*CHALLENGE A*
In the excerpt, rewrite the part that begins with the words containing "Supervising and Advising" and ends with "average departmental load.", replacing "supervisory" with "mentoring".
*CHALLENGE B*
According to the excerpt, how do the means of improving teaching and students' learning relate to the philosophy and teaching strategy statements?
## BEGIN EXCERPT
Supervising and Advising Students

Here you will set the context for your supervisory duties, including graduate and undergraduate responsibilities, average supervision load for your department, and the normal nature and extent of your duties. List of supervisory activities:

  • Documentation of supervision activity includes names of those supervised and the nature and extent of the supervisory activity. It is also useful to indicate the outcome of the supervision (e.g. the thesis title and acceptance date, the citation information of a student publication, or the date and venue of a public performance). Remember to detail your supervision load within the context of the average departmental load.
  • Ph.D. thesis supervision (indicate whether supervisor or committee member)
  • Masters thesis supervision (as above)
  • Honours thesis supervision (as above)
  • Supervision of graduate and undergraduate independent study or directed readings
  • Advisement on program of study, courses, or career and professional advice undertaking of formal or informal student mentoring
  • Supervision which has contributed to publications, exhibitions, performances and conference presentations by students

Activities to Improve Teaching and Learning

Professional development encompasses all steps taken to improve an instructor’s effectiveness. The means by which you seek to improve your teaching and students’ learning follow quite directly from your philosophy and teaching strategy statements. This is your opportunity to focus upon your efforts to improve the classroom climate, to trouble-shoot in problematic courses, to solicit feedback from students about these issues.

Now is also the time to summarize your attendance in any teaching-related seminars, workshops or conferences, and to explain how you used new information in the classroom. List of activities engaged in to improve teaching and learning:

  • Steps taken to assess and respond to general problems arising in a course, which may necessitate redesign or refocus of course content and/or teaching methods
  • Results of student ratings or questionnaires designed by you to solicit assessments of your teaching effectiveness.
## END EXCERPT
## BEGIN RAW DATA
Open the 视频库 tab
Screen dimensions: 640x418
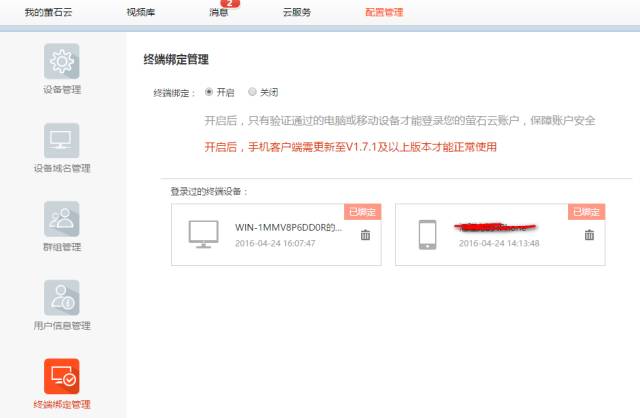coord(141,13)
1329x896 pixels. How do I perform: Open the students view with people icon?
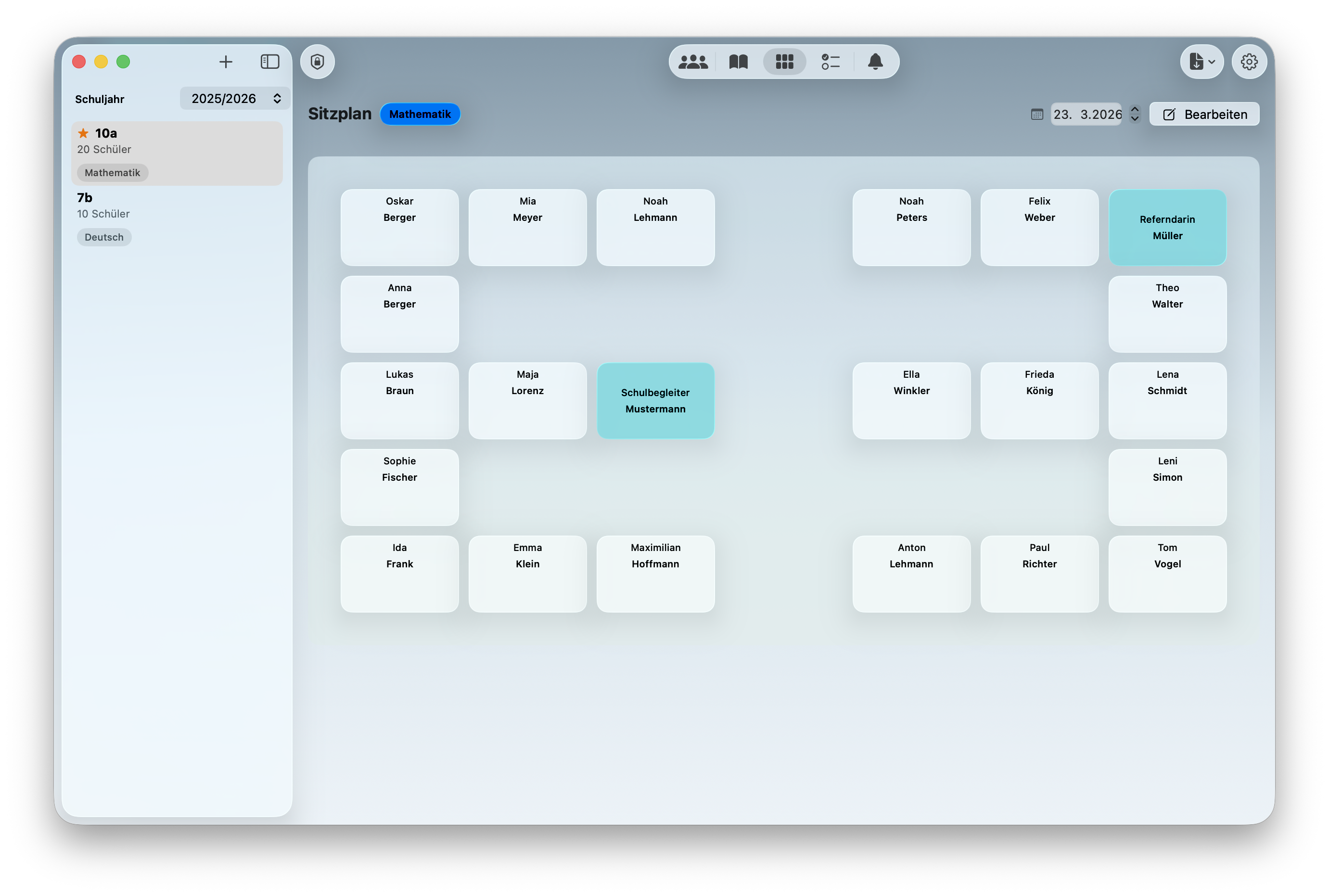693,61
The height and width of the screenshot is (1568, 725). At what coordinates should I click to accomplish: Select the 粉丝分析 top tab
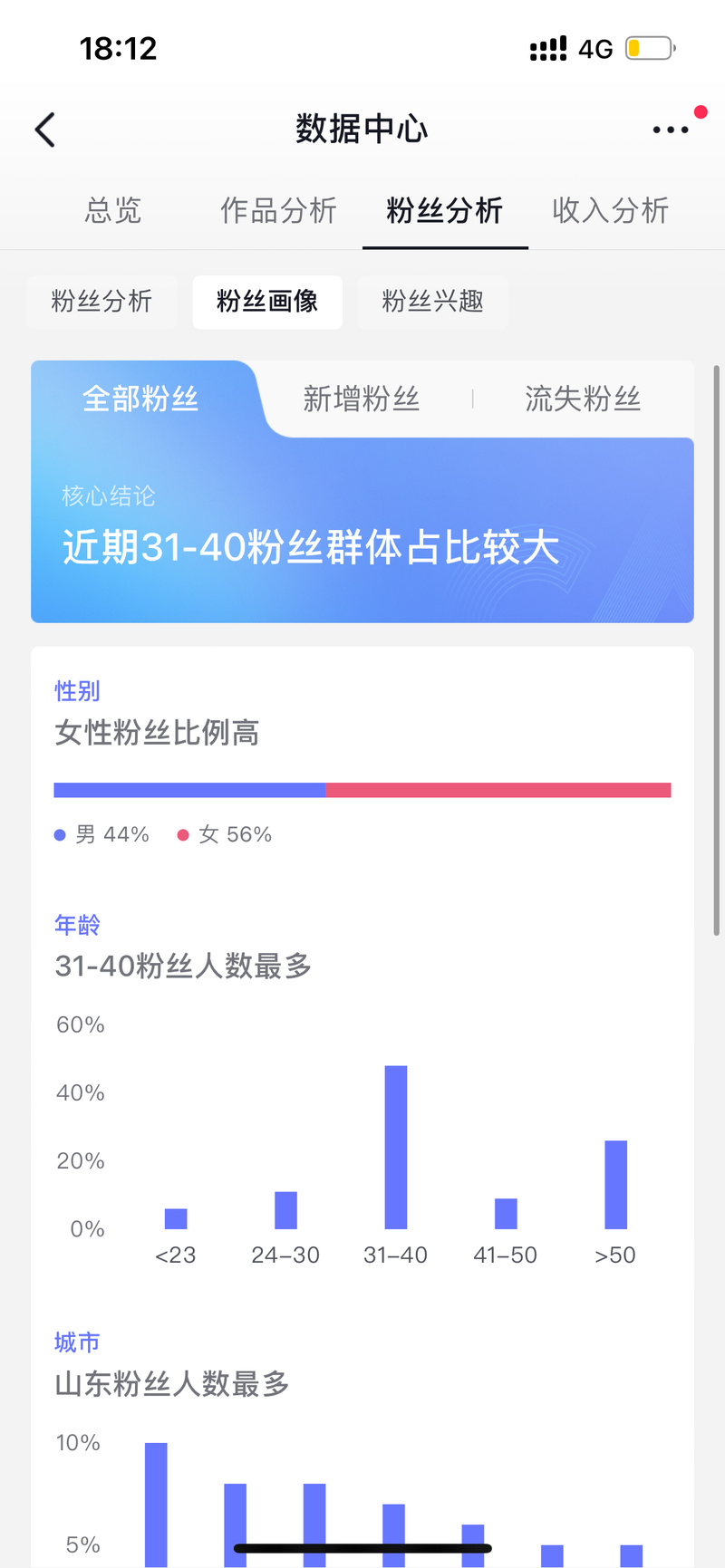444,211
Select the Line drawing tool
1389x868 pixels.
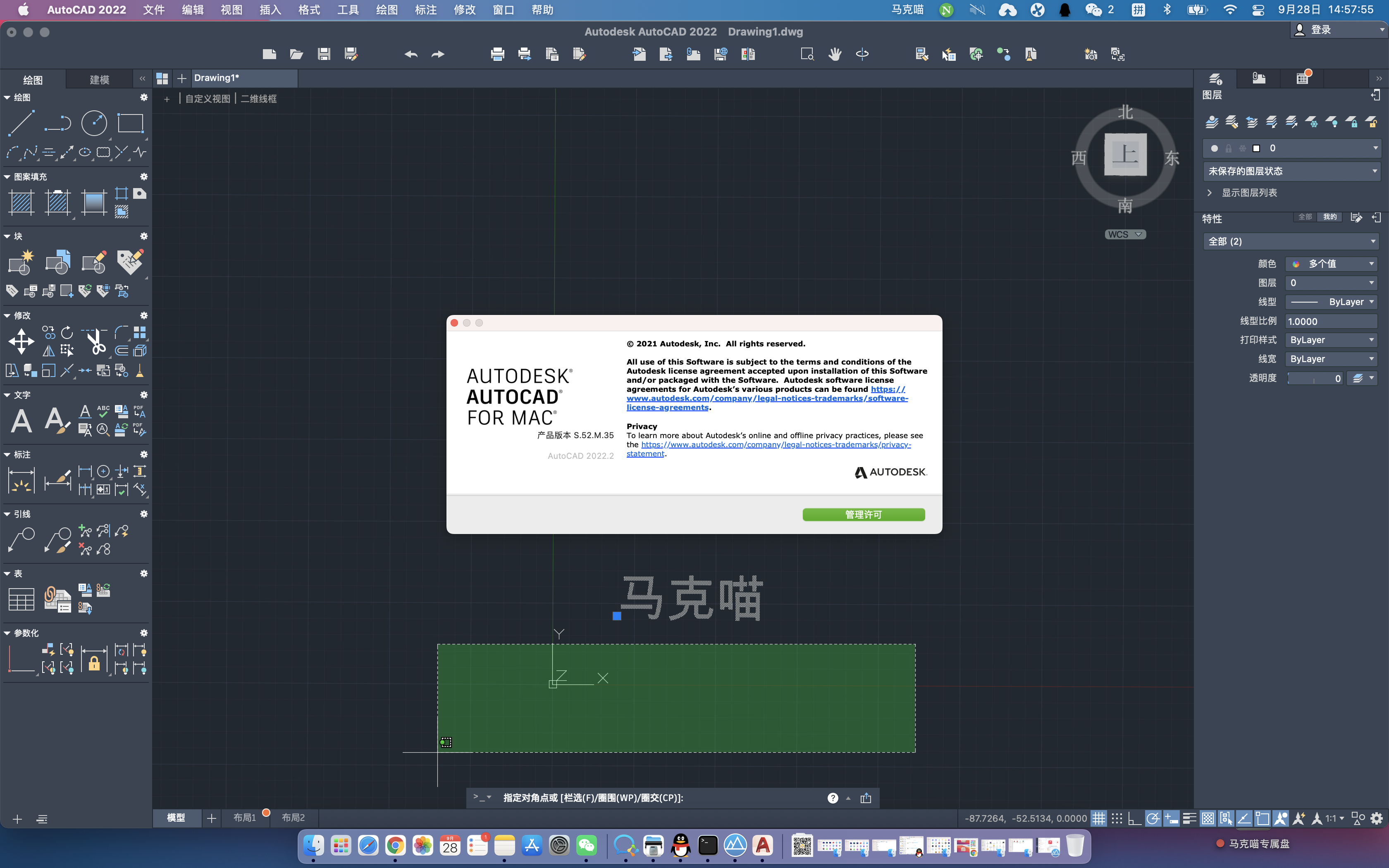tap(21, 124)

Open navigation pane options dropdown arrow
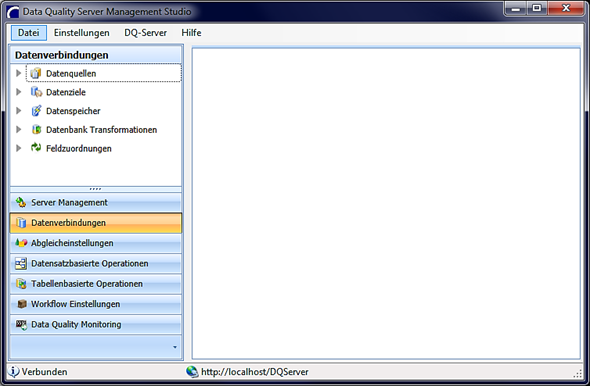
## END RAW DATA
*TASK RESULT A*
Supervising and Advising Students

Here you will set the context for your mentoring duties, including graduate and undergraduate responsibilities, average supervision load for your department, and the normal nature and extent of your duties. List of mentoring activities:

  • Documentation of supervision activity includes names of those supervised and the nature and extent of the mentoring activity. It is also useful to indicate the outcome of the supervision (e.g. the thesis title and acceptance date, the citation information of a student publication, or the date and venue of a public performance). Remember to detail your supervision load within the context of the average departmental load.

*TASK RESULT B*
The means by which an instructor seeks to improve teaching and students' learning follow quite directly from the philosophy and teaching strategy statements.